## Exercise aim:
Output, exactly as written, the lines of the data below from the one containing "[button] (454, 107)" to the end.

## Records:
━━━━

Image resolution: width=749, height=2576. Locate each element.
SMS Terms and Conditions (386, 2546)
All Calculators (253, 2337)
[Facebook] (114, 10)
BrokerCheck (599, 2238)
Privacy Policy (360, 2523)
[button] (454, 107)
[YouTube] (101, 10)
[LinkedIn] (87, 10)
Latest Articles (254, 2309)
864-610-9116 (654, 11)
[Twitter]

━━━━

## Solution to this task:
[button] (454, 107)
[YouTube] (101, 10)
[LinkedIn] (87, 10)
Latest Articles (254, 2309)
864-610-9116 (654, 11)
[Twitter]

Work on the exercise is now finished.